Overview of Research

Mother with her two young daughters

“I didn’t really know how to react to it so I kind of hid from it, blocked it out of my mind... I pulled away ’cause that’s like the only thing I knew that I could do to help myself through it because I’d be a mental wreck... It was easier for me to just pretend nothing was happening...” —A late adolescent daughter of diagnosed mother (Research Participant)

In 2006, Carla L. Fisher, Ph.D. initiated the Mother-Daughter Breast Cancer Research Project to help mothers and daughters enhance their communication in an effort to improve their health and disease prevention. This research has been funded at the federal, local, and private levels and been recognized with national research awards. She is continuously adding to this research program and collaborating with health scholars and practitioners and various medical institutions, including Mayo Clinic and Memorial Sloan-Kettering Cancer Center.
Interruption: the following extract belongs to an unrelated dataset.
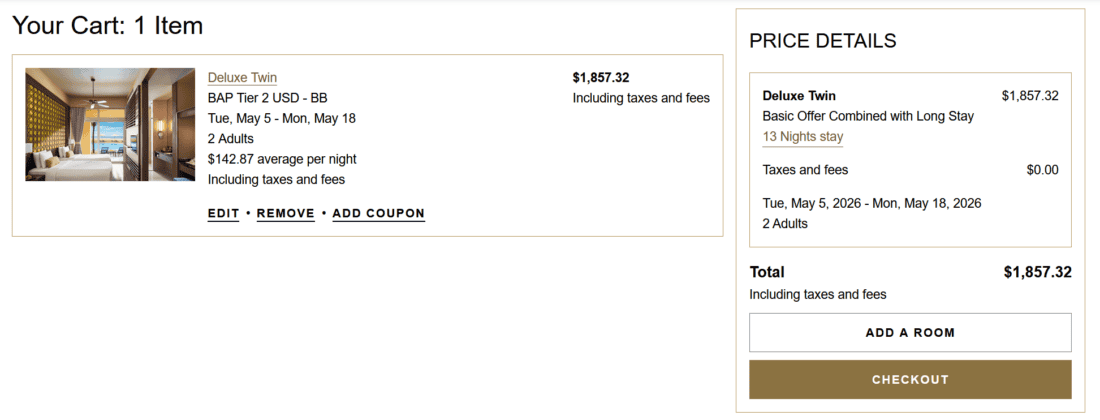1100x420 pixels.
Task: Click the Your Cart: 1 Item heading
Action: (108, 26)
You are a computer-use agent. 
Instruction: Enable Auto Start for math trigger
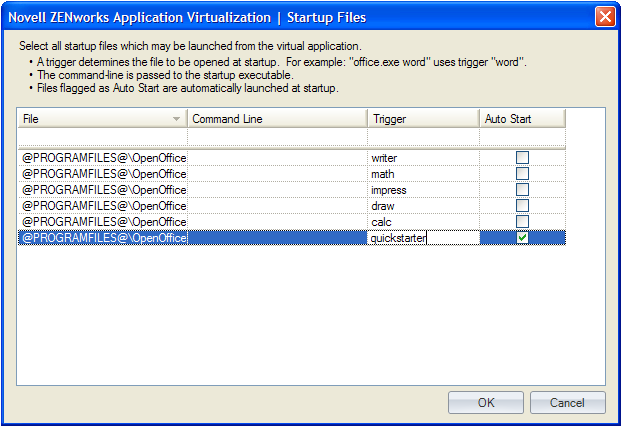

Fisher’s research program has embarked on multiple studies to explore mothers’ and daughters’ needs in terms of breast cancer coping and prevention. In all of these research studies, the team hears from both diagnosed women and their mothers or adult daughters at various phases of the disease trajectory as well as different developmental phases of life. The core of this research is to understand how mother-daughter communication can function both adaptively or maladaptively in women’s adjustment and prevention behavior. This focus has included examinations of emotional support communication (e.g., how to “be there” for one another), openness or disclosures (e.g., how to disclose or bring up difficult topics; what one shares or doesn’t and why), as well as complications in the mother-daughter bond associated with avoidant behavior (e.g., not wanting to talk about cancer).